Commerce's dedication to the enforcement of export controls applicable to China is illustrated by a pair of cases that arose from the 1994 sale of controlled machine tools by the McDonnell Douglas Corporation to the China National Aero-Technology Import and Export Corporation (CATIC), a PRC government-owned corporation. On May 11, 2001, following a six year investigation by Commerce, the U.S. Customs Service, and the Department of Justice, TAL Industries, Inc., a wholly owned subsidiary of CATIC, pled nolo contendere to a felony violation of the Export Administration Act for making false and misleading statements in connection with an export license application submitted by McDonnell Douglas and CATIC. TAL was sentenced to pay a criminal fine of $1 million, and, in what we believe to be an unprecedented step for a Chinese sovereign entity, TAC waived its sovereign immunity.
In addition, TAL, CATIC, CATIC USA, and CATIC Supply settled administrative charges by Commerce that they conspired to violate the Export Administration Regulations, made false statements or misrepresentations of material facts to the U.S. Government, and violated the terms and conditions of ten export licenses that were issued to McDonnell Douglas concerning the machine tools. TAL agreed to pay an administrative penalty of $1.32 million and have its export privileges denied for 10 years. CATIC, CATIC USA and CATIC Supply each agreed to a 5 year export denial, with the denial suspended provided they comply with the Export Administration Regulations and cooperate in any administrative enforcement proceedings against other parties.
On November 14, 2001, Commerce imposed a $2.12 million administrative penalty against McDonnell Douglas Corporation, which by that time had become a wholly owned subsidiary of the Boeing Company. This was the maximum monetary penalty available under the applicable law. In addition, the Boeing Company agreed to assume responsibility and liability for all future exports by McDonnell Douglas that are subject to the Export Administration Regulations.
The Commerce Department, as well as other U.S. Government entities, devoted substantial resources to these two cases over the course of many years. We did so, not only because these cases raised potentially serious violations of Export Administration Regulations, but also to send a clear message that the Commerce Department takes very seriously, and will enforce, exporter obligations where the items at issue are sensitive controlled items going to destinations that raise complex national security issues such as China.

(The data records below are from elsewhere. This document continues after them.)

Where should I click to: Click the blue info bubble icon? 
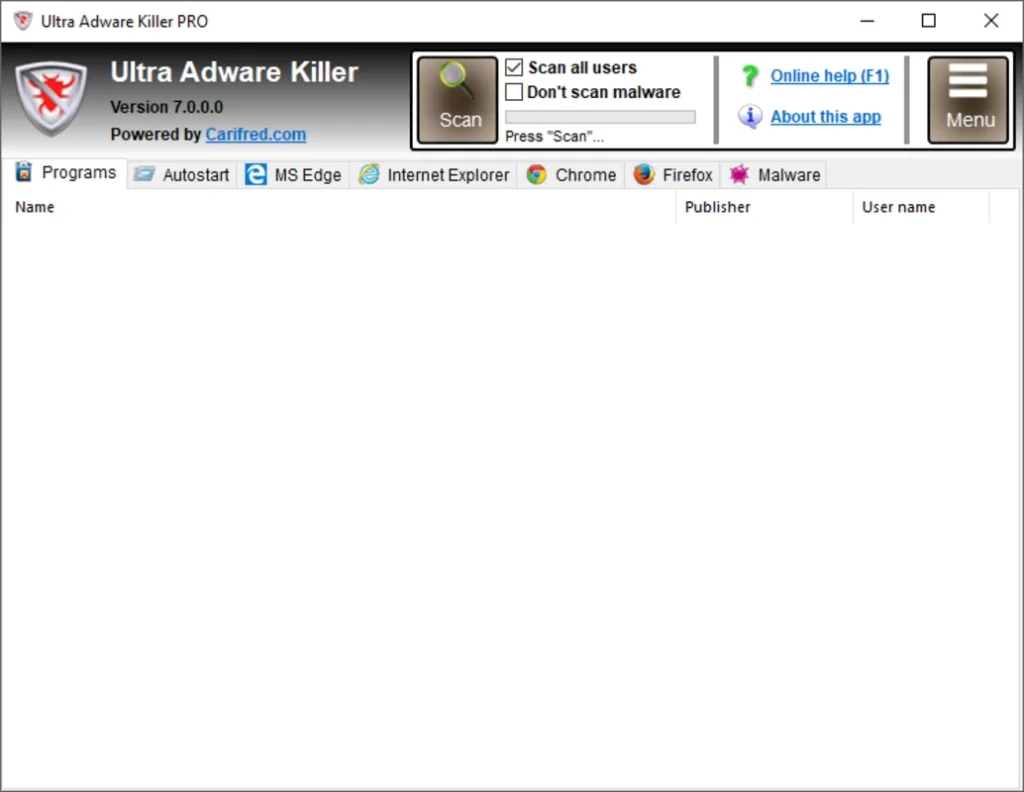tap(749, 117)
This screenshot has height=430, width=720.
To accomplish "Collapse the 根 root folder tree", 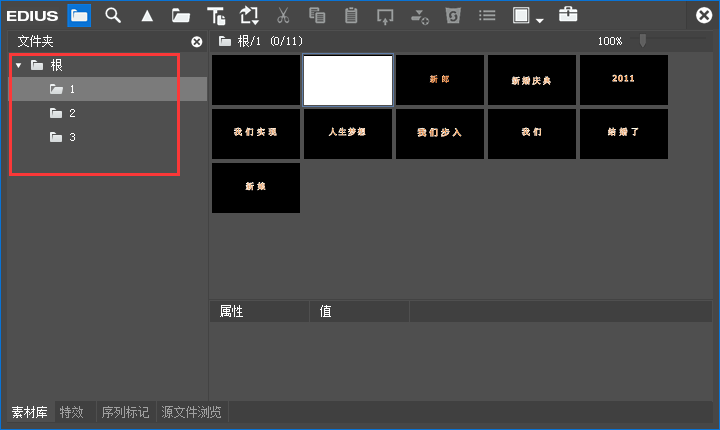I will [18, 65].
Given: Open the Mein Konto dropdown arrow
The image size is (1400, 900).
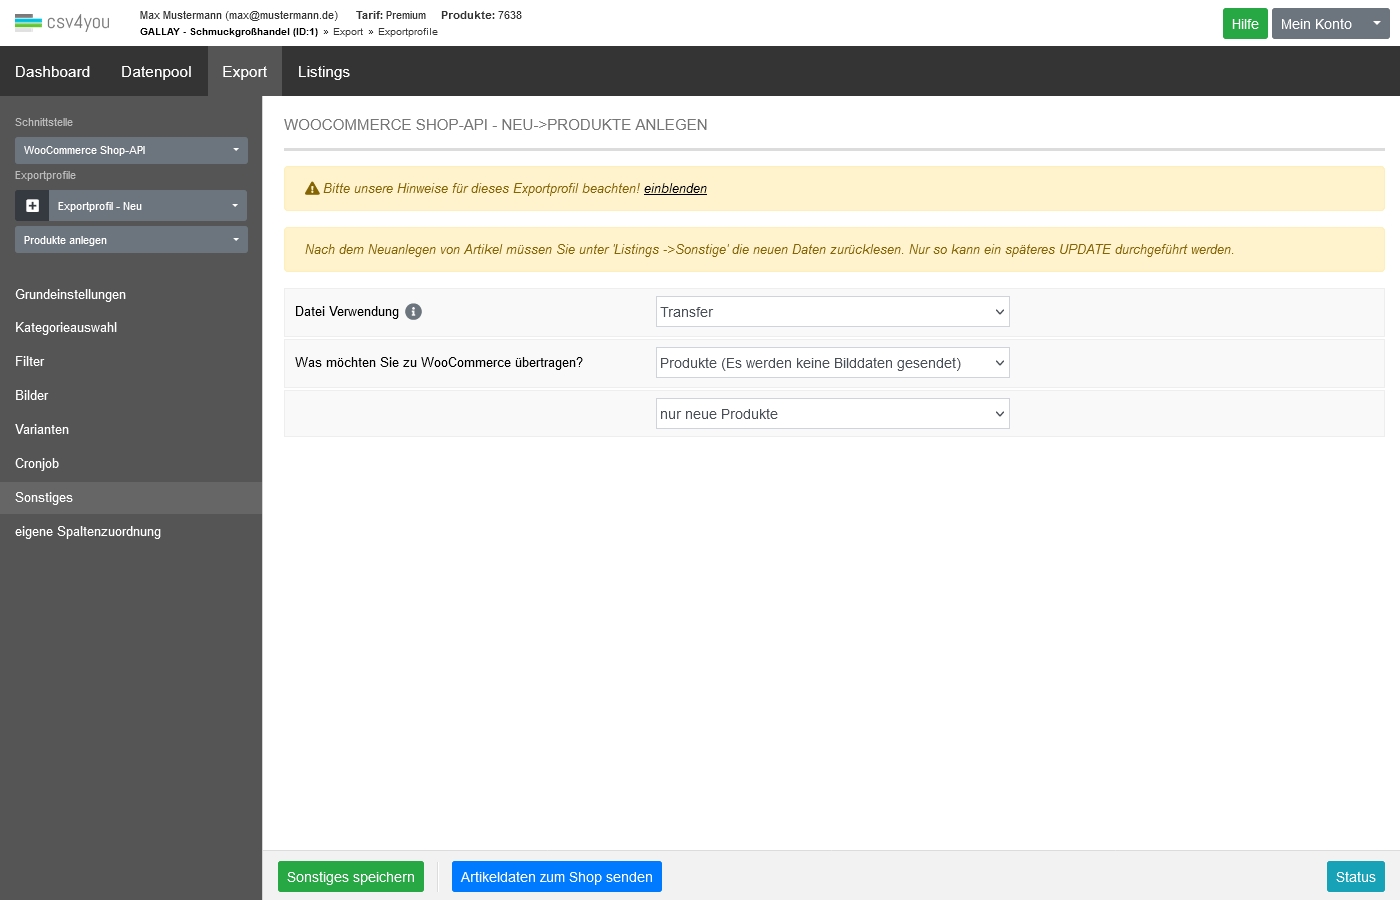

I'd like to make one final point that, while relevant to China, has a far broader applicability. As many of you know, U.S. export controls were authorized under the Export Administration Act, legislation that expired in August of last year. This is the sixth time in the past 23 years that this act - enacted in 1979 - has expired. To maintain a system of export controls in effect, the President was forced again to declare a national emergency and invoke safety net emergency powers. The absence of a coherent, modern statutory basis for our export control laws not only creates uncertainty for the business community and hurts the United States credibility in dealing with foreign governments, it also harms our efforts - my efforts - to enforce export control laws.
Accordingly, as an enforcer of the export control laws, I believe it is critical that we get new export control legislation enacted in the near future.